В церкви отходит утреня, а на другом конце торга, в питейной избе, как зовётся в приказных бумагах кабак, начинается своя служба. На коньке питейной избы торчит ёлка. Так заведено — всё имеет своё знаменание, свой знак: церковь — крест, тюрьма — царский герб, а кабак почему-то означили ёлкой, и вот сюда, «под ёлку», уже начинает сходиться питейная братия. Братию эту зовут ярыжками. Сходятся они «под ёлку» в такую рань исключительно наудачу. За душой у них нет ни гроша, ни полушки, но есть надежда — коль повезёт — опохмелиться в долг. А повезёт тем, кого кабатчик наймёт (ежели наймёт!) делать какую-нибудь чёрную работу. Им он и нальёт в долг. Остальным придётся искать заработок в другом месте. Найти его, впрочем, совсем не трудно: на торгу, куда ни кинь взгляд, кругом заработок! Черной, ломовой работы тут невпроворот, и работного люда для неё тоже не мало: и дрягили, взвешивающие товар на Мытном дворе, и крючники, таскающие его день-деньской по рядам и лавкам, и возчики, и лодочники, работающие с ранней весны на перевозе, когда ещё не наведён через Москву-реку наплавной мост, — а сколько ещё на подхвате, на побегушках — не перечесть! И всё равно, будь их и вдвое, и втрое больше, всей работы, что требует торг, им нипочём не поднять. Особенно тяжко становится в летнюю пору. Едва сходит на реках лёд, как на пристани у Николы Мокрого начинается столпотворение: барки, насады, расшивы, струги, доверху набитые грузом, идут по Москве-реке нескончаемым потоком, идут днём и ночью, и все эти грузы (неисчислимое количество пудов!) надобно спешно, радиво, без порчи перенести на берег, потом погрузить на телеги, доставить на Мытный двор, всё, что подлежит взвешиванию, пропустить через «важню», потом снова уложить на телеги, свезти на торг — либо в лавки, либо в амбары гостиных дворов, — снова выгрузить, снова уложить... И те барки, те струги, те огромные, неуклюжие расшивы по нескольку десятков саженей в длину не уходят в обратный путь порожними, они принимают в свои трюмы то, чем богата Москва, и, стало быть, всё начинает крутиться в обратную сторону.

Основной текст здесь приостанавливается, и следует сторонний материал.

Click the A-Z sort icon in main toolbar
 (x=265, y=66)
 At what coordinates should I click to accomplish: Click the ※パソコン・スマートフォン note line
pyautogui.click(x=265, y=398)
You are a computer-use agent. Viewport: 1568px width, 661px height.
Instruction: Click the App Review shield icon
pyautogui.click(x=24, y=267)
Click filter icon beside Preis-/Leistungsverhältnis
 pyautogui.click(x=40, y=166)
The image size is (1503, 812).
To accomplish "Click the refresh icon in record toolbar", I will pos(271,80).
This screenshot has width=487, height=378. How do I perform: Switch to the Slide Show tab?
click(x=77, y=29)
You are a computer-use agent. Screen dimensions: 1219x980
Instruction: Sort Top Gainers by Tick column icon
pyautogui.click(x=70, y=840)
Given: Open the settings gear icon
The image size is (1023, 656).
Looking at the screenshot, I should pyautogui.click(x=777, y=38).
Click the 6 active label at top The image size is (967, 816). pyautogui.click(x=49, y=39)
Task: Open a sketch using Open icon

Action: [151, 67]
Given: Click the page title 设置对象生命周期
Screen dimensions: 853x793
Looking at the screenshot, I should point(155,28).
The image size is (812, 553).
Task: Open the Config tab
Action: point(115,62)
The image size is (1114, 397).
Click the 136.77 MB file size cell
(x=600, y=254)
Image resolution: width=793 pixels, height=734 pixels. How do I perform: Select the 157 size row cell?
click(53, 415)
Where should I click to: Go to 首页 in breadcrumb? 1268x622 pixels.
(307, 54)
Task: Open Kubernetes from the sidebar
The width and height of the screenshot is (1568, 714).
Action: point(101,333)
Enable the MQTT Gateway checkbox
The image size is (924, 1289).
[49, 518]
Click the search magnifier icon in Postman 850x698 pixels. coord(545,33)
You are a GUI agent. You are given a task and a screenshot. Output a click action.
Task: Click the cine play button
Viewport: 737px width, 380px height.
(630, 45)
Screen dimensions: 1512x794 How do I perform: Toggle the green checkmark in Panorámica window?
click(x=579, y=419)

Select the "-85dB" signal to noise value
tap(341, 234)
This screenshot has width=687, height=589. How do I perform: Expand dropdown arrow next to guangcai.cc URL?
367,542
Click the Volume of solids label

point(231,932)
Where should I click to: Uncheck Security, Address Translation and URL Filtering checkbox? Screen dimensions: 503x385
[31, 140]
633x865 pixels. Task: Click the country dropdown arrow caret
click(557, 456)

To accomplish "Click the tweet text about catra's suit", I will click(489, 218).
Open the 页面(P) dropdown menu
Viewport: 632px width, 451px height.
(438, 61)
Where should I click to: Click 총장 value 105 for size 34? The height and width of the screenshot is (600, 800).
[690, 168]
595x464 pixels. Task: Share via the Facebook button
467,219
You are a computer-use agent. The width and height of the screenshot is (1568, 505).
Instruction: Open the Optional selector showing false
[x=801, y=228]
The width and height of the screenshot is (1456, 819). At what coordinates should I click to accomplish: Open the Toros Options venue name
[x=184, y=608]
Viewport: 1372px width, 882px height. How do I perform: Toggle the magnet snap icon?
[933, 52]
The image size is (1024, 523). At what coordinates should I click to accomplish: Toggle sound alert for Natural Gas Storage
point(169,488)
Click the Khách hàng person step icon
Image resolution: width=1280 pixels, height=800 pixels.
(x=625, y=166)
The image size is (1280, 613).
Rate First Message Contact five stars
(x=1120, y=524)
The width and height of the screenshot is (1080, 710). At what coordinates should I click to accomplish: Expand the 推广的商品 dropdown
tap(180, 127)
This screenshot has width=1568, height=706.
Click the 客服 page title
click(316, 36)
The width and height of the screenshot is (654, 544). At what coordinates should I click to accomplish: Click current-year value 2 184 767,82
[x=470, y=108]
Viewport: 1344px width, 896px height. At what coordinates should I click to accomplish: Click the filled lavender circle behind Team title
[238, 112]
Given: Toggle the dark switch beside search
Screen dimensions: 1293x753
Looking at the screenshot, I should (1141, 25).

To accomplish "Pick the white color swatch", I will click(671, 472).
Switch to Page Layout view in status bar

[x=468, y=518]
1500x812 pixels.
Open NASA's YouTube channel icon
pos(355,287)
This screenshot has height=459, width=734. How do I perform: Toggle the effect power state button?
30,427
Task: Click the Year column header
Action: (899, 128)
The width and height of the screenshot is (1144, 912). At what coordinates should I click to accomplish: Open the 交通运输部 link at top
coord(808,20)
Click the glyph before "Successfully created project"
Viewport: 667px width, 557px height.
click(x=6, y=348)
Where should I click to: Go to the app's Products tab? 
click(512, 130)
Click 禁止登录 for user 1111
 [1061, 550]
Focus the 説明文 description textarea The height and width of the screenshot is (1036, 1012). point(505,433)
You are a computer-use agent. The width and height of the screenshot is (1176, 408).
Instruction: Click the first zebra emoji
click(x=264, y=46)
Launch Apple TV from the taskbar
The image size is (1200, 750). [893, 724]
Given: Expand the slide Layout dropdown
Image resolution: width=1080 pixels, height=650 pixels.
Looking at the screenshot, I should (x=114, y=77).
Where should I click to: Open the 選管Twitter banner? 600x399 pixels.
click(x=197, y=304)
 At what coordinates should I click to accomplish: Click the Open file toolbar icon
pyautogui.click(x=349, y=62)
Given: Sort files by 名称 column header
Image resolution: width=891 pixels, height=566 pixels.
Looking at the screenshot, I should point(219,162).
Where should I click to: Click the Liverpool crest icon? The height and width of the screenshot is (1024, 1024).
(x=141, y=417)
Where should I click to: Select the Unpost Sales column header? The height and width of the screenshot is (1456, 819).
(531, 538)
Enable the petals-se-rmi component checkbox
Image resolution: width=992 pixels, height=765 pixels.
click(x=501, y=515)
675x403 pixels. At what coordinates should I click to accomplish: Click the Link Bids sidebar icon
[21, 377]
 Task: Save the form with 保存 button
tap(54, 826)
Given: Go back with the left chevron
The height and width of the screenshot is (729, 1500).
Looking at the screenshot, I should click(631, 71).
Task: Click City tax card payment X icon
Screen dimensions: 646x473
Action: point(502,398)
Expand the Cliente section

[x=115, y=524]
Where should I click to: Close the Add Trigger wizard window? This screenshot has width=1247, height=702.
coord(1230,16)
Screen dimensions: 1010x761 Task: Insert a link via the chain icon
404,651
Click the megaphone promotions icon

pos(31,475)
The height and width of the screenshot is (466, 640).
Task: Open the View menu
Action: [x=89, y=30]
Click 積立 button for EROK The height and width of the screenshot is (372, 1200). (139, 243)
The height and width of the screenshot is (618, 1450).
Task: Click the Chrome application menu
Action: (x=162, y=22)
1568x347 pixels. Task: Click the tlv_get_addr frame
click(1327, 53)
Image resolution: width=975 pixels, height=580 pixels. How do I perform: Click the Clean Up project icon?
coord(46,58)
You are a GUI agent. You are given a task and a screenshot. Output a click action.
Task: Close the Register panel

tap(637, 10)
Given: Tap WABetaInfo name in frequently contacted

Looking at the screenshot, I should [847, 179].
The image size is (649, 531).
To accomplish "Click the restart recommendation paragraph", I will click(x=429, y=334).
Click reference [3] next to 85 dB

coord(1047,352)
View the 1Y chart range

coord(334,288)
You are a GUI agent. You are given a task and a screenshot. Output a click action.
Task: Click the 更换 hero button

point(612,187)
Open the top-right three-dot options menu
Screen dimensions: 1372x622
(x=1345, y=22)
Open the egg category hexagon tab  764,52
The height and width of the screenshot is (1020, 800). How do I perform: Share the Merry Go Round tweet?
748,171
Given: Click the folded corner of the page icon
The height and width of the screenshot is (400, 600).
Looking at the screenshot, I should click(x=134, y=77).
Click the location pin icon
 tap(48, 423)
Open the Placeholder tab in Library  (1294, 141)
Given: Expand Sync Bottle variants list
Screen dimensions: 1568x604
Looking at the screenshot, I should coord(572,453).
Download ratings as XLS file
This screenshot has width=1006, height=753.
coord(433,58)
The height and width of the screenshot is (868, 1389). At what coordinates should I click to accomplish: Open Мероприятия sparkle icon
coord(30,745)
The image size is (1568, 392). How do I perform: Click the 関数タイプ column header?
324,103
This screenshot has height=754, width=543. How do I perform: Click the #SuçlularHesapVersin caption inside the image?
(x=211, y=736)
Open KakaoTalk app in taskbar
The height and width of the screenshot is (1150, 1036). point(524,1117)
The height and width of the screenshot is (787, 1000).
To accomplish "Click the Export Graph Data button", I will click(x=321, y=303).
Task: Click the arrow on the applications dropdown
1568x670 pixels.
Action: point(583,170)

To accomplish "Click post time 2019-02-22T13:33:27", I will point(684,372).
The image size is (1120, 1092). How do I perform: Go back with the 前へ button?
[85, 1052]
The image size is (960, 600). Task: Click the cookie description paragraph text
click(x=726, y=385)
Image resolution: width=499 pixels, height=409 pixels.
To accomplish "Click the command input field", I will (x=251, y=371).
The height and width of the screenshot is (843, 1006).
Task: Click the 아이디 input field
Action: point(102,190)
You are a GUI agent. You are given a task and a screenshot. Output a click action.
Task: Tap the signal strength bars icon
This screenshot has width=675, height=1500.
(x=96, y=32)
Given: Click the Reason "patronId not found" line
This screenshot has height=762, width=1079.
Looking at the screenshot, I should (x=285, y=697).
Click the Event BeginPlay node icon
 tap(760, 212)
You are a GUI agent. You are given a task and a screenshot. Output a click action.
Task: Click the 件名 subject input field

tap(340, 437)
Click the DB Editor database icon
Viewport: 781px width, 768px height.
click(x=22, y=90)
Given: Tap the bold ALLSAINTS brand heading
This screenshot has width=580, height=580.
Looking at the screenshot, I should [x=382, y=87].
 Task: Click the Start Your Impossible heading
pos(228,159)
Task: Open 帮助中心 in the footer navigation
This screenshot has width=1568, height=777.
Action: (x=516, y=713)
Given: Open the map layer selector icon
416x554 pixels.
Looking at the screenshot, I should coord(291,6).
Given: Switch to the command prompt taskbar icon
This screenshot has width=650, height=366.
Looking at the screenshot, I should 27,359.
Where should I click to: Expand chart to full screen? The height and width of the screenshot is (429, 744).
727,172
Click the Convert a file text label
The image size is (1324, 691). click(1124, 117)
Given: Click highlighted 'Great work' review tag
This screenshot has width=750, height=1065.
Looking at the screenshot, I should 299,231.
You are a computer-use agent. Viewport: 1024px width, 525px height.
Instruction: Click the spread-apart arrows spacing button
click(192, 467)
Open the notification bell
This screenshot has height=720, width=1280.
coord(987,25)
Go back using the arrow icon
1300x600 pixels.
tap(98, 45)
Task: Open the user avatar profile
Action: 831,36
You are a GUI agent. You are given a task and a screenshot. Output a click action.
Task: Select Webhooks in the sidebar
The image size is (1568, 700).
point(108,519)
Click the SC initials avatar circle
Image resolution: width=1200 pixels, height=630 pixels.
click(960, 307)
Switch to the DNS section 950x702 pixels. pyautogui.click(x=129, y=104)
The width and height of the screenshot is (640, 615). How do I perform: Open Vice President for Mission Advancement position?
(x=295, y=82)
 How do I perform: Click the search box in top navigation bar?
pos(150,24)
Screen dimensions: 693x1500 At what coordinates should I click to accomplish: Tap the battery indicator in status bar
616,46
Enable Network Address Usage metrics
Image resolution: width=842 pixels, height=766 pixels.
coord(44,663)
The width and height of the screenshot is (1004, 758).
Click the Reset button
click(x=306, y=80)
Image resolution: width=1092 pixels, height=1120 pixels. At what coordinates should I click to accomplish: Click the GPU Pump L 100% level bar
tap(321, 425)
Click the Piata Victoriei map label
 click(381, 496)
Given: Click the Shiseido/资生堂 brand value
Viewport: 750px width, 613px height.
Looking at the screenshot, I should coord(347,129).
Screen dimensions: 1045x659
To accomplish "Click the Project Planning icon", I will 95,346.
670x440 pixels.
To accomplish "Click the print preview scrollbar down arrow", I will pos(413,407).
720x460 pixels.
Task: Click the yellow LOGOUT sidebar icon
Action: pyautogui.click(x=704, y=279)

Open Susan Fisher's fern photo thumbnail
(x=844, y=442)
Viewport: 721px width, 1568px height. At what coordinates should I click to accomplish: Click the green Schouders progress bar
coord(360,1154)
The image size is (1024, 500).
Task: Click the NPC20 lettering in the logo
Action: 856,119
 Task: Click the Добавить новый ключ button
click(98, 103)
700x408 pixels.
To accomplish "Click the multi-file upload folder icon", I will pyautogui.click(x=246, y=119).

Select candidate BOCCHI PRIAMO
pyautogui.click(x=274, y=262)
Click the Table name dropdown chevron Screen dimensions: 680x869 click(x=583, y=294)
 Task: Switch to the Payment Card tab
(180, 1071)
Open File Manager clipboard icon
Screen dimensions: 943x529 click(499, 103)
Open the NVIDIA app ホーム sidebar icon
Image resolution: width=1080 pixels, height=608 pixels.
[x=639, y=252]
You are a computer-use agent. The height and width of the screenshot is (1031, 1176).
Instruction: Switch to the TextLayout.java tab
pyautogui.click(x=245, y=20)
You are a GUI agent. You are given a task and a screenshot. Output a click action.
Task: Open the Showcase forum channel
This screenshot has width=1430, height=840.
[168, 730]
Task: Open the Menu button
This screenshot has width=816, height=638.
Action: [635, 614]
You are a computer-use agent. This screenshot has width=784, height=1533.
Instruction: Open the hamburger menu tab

Черной, подсобной работы немало и в других местах — на Пушечном дворе, у бронников, у хамовников [98] , у кожевников, но всяк, кто ищет такой работы, непременно идёт на торг, ибо только здесь происходит паем. На Варварке нанимают в работы котельники, кузнецы, таганники; у Покровского раската и Лобного места — гончары, кожевники, хамовники; у начала Ильинки, на крестце, толкутся безместные попы; у Никольского раската — постоянное место наёма на Пушечный двор. Работа на Пушечном дворе особенно тяжкая. Туда нанимают бить глину, таскать землю в литейные амбары, разбивать молотами медь для литья... Платят по алтыну в день. Плата хорошая: нигде больше этого не дают, поэтому подьячего с Пушечного двора всегда поджидают с нетерпением. Он является не каждый день, но если уж является, то желающих заработать алтын находит без труда.
98
Бронники — мастера, делающие доспехи.
Хамовники — ткачи, полотнянщики, скатертники.